7 сентября 1854 года.
«Я теперь нахожусь в батальоне, который ходит через день в цепь на северную сторону по берегу до Бальбека. И я поэтому вкусил удовольствие бессонных бивуачных ночей, и право весело, как-то особенно легко на душе. Правда, мы были далеки от опасности, но наш пост был засадою на случай неожиданной ночной вылазки англичан на берег и поэтому мы должны были не дремать, да и как было дремать нам, жаждущим увидеть неприятеля; разговорам, шуткам, смеху не было конца. Только что пришло известие, что неприятель тронулся с места и двинулся берегом к Севастополю;значит, скоро должно завязаться дело (…). Но как покоен Севастополь; на это спокойствие способна только Россия, уверенная в мудрость и великодушие своего царя.»

Август обладал несомненным литературным даром; особенно это чувствуется в его описаниях (там же):

«Помните, я писал вам, что стою на Малаховом кургане; теперь нас поставили на бульваре.

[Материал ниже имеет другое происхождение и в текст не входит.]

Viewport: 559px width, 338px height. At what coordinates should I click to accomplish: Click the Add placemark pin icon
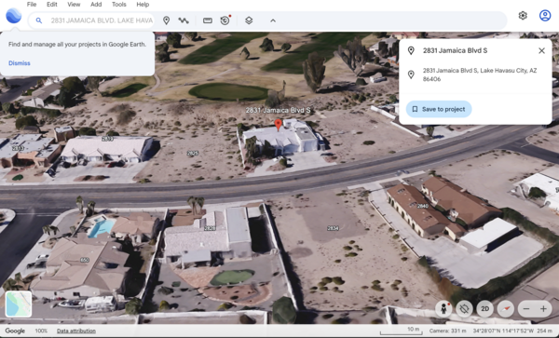click(166, 20)
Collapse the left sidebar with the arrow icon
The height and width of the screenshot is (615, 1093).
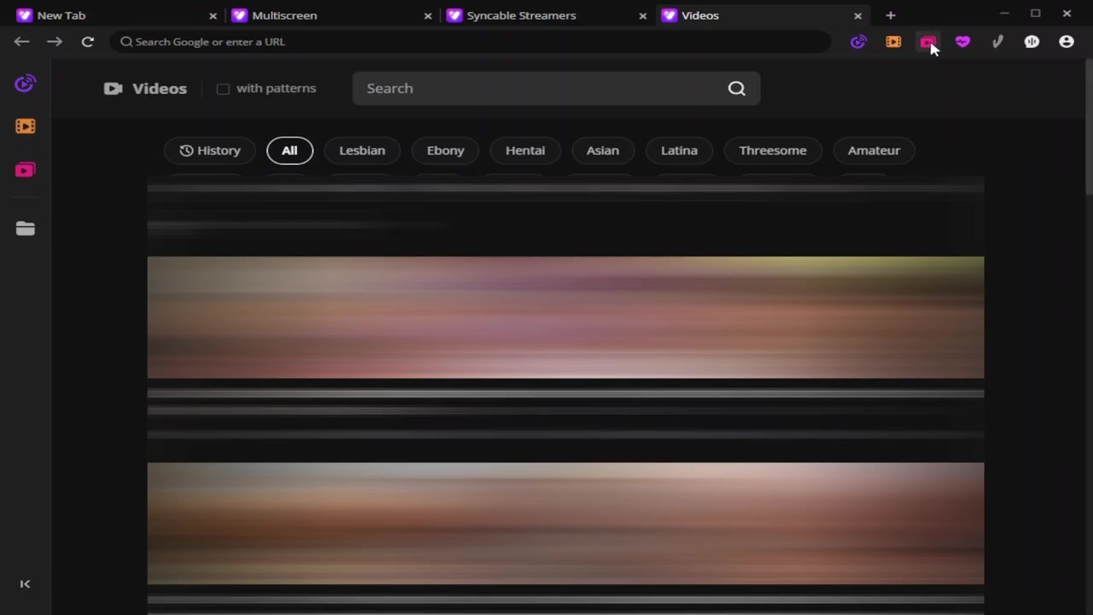pos(25,584)
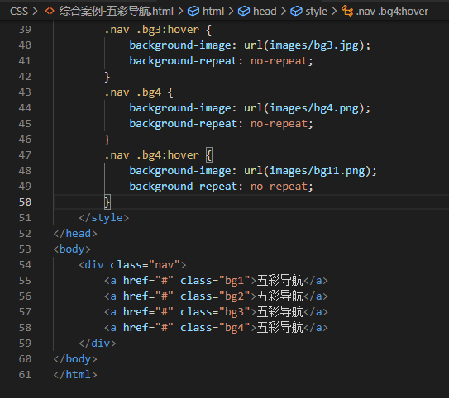Click the .nav .bg4:hover selector icon
Viewport: 449px width, 398px height.
point(347,12)
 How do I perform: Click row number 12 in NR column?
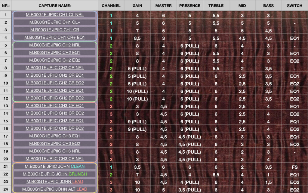coord(6,98)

Если бы это было немного ранее и при других условиях, мы были бы очень довольны нашей стоянкой, теперь же мы не замечаем красоты развёрнутых перед нами картин, а всё боимся, чтобы дождь не принял нас за деревья и не стал бы о нас заботиться. Густые облака уже несколько дней покрывают небо, которое ещё не решается обидеть нас, лишённых крова, но рано или поздно, конечно, выйдет из терпения и накажет нас за беспечность».

Наконец, Август получает возможность встречи с неприятелем, которой он так ждал. Об этом мы узнаём из того же письма 7-го сентября.

«Только что получил приказ быть в полной готовности отправиться с батальоном в действующую армию, которая стоит в 30-ти верстах от Севастополя. Вы не можете себе представить, как (…) этот приказ обрадовал меня; я боюсь только, чтобы не нашлось препятствий к его осуществлению».

5 октября был тяжело контужен Лев Андреевич Ергомышев, а 14 октября убит Иосиф. За неделю до того им удалось встретиться, но об этом в письмах всего одна фраза (7 октября): «Как я счастлив, что видел брата!» На похороны Иосифа, вероятно, приехали и мать, и сёстры, ибо писем об этом нет. Но в дальнейшем у него начинают встречаться фразы: «Благодаря Богу, я до сих пор даже не ранен», «Я до этих пор совершенно здоров» и т. п.

14 декабря 1854 года.
«Я всё нахожусь на 4-ом бастионе, но уже командиром правого фарса. Бомбардировка стала немного живее, но нового ничего нет. Мы ждём войско, чтобы начать полевую войну. Каждый день к нам перебегает человек до 20 неприятеля. (…) Ежели не будете получать от меня писем каждую почту, пожалуйста, не беспокойтесь: не всегда можно найти время писать».

И теперь я позволю себе оставить на время письма Августа и напомнить читателю первый Севастопольский рассказ Толстого, где он много пишет о 4-ом бастионе.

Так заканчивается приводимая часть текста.